Problema planteado — Indica si cada afirmación coincide con el fragmento y responde sí o no, citando literalmente las palabras del fragmento que lo deciden: (a) Las empresas de telefonía e internet hicieron mal su labor. (b) Tener el router encendido las 24 horas no garantiza saber lidiar con noticias tendenciosas. (c) Se propone hablar más de la importancia de estar conectados.

Fragmento —
------------
Tenemos suerte aquellos que antes de la pandemia alcanzábamos a pagar con regularidad el servicio que nos permite “conectarnos” con el mundo. Cuando repentinamente tuvimos que cerrar las puertas de casa, ya éramos parte de los favorecidos, aquellos que estamos “en línea”.
Hoy en día, aquella señal invisible que transporta bytes y recorre tu habitación te da una gran ventaja sobre millones de personas en el mundo: Trabajas si es el caso, puedes saber cómo está tu familia a lo lejos, te informas de cientos de fuentes y hasta podrías seguir aprendiendo a través de cursos y tutoriales que hoy se elevaron al cuadrado.
Efectivamente, estamos conectados y las empresas de telefonía e internet hicieron bien su labor, orgullosas de las grandes redes que tendieron con esfuerzo en la tierra y el espacio.
Y sin embargo, pienso que la verdadera conexión se cae si no entendemos que estar conexos, no es necesariamente estar comprometidos. El router de nuestras casas puede estar encendido las 24 horas, pero no garantiza que sepamos lidiar con noticias tendenciosas, comprender el contexto familiar del teletrabajo y mucho menos tener empatía con miles de personas detrás de las pantallas.
Creo que aquí es donde entramos aquellos que nos dedicamos a la comunicación, sincerando los mensajes y evitando convertirlos en ráfagas que no generan valor en la vida de las personas. Quizás lo que nos toque (con un poco viento en contra) es empezar a hablar menos de la importancia de estar conectados y más sobre lo que significa estar verdaderamente comprometidos. Una consecuencia que debería ser más evidente y deseable.
------------
[Elementos guardados]
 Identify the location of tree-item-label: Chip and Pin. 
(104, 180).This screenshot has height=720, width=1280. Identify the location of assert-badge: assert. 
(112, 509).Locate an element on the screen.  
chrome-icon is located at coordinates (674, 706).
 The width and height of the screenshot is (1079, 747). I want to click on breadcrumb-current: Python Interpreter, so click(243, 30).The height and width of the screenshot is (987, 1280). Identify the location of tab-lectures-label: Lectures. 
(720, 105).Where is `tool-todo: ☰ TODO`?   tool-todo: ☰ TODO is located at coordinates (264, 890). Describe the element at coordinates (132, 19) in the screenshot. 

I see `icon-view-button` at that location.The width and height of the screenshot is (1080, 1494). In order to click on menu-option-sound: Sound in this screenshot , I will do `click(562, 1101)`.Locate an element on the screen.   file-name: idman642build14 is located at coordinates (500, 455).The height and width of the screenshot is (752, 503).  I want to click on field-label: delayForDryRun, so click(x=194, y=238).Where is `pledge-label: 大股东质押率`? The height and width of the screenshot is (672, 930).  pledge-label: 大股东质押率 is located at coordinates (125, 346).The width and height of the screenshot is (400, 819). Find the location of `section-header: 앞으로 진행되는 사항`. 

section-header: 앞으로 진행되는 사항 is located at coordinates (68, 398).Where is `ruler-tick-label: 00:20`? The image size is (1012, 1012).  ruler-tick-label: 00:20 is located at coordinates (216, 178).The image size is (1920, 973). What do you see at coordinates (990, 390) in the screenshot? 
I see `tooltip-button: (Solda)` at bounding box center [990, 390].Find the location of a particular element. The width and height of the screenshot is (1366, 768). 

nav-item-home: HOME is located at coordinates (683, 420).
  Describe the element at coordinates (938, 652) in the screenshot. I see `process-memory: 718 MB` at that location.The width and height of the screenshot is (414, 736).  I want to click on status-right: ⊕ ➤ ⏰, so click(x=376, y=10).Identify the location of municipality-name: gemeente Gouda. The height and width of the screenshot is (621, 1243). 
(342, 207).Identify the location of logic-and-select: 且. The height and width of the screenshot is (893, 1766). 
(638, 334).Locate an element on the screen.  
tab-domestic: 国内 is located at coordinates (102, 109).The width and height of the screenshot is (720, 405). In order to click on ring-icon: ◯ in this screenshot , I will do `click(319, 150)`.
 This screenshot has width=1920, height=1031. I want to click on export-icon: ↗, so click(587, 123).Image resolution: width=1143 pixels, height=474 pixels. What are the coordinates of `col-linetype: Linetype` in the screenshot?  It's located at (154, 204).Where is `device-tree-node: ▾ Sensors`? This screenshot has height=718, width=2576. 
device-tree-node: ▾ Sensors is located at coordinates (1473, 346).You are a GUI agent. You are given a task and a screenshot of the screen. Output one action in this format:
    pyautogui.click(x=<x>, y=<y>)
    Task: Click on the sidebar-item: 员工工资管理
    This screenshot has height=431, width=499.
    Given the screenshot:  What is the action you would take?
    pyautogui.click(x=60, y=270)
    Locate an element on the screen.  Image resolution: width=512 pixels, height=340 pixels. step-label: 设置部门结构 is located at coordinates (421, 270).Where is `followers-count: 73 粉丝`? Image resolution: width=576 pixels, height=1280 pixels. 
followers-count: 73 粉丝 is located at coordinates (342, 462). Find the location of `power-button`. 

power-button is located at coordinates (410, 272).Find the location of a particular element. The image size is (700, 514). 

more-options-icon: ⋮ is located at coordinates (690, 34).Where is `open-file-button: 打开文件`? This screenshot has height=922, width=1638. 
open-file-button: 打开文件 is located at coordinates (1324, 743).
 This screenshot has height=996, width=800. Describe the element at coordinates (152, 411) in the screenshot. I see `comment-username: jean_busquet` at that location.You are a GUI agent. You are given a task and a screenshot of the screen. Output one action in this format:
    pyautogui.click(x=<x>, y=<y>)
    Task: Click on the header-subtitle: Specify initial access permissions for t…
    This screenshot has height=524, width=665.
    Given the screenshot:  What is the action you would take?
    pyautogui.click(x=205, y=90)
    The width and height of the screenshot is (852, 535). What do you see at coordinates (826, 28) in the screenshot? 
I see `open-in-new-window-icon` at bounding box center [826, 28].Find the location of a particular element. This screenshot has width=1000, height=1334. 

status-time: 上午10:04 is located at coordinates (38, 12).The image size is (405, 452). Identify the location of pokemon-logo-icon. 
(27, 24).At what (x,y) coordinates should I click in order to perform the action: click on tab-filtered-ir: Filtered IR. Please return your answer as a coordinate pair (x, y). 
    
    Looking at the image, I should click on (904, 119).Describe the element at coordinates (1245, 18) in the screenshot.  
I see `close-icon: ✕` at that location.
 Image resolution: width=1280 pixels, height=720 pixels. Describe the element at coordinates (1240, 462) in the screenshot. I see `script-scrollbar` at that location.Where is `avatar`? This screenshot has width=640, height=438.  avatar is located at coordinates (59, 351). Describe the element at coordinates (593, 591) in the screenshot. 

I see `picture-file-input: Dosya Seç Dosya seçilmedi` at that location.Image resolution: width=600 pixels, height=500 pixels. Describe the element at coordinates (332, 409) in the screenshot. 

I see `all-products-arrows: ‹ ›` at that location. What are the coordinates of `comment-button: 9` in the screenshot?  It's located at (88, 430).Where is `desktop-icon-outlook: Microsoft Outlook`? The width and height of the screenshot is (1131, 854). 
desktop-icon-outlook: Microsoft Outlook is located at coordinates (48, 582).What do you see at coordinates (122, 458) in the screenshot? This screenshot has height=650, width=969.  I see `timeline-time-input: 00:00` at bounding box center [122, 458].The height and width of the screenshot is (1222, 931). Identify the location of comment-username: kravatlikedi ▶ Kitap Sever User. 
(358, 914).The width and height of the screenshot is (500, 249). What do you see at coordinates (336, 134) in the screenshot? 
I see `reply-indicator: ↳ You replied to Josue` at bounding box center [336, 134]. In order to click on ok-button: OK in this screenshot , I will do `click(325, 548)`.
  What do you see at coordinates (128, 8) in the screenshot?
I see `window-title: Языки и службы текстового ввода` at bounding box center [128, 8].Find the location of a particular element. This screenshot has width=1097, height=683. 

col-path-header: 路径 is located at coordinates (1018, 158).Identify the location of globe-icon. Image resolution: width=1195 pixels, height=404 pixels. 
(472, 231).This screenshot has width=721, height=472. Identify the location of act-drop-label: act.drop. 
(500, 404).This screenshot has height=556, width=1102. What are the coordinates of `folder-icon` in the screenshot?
------------
Resultado obtenido —
(a) No: «las empresas de telefonía e internet hicieron bien su labor».
(b) Sí: «El router de nuestras casas puede estar encendido las 24 horas, pero no garantiza que sepamos lidiar con noticias tendenciosas».
(c) No: «empezar a hablar menos de la importancia de estar conectados y más sobre lo que significa estar verdaderamente comprometidos».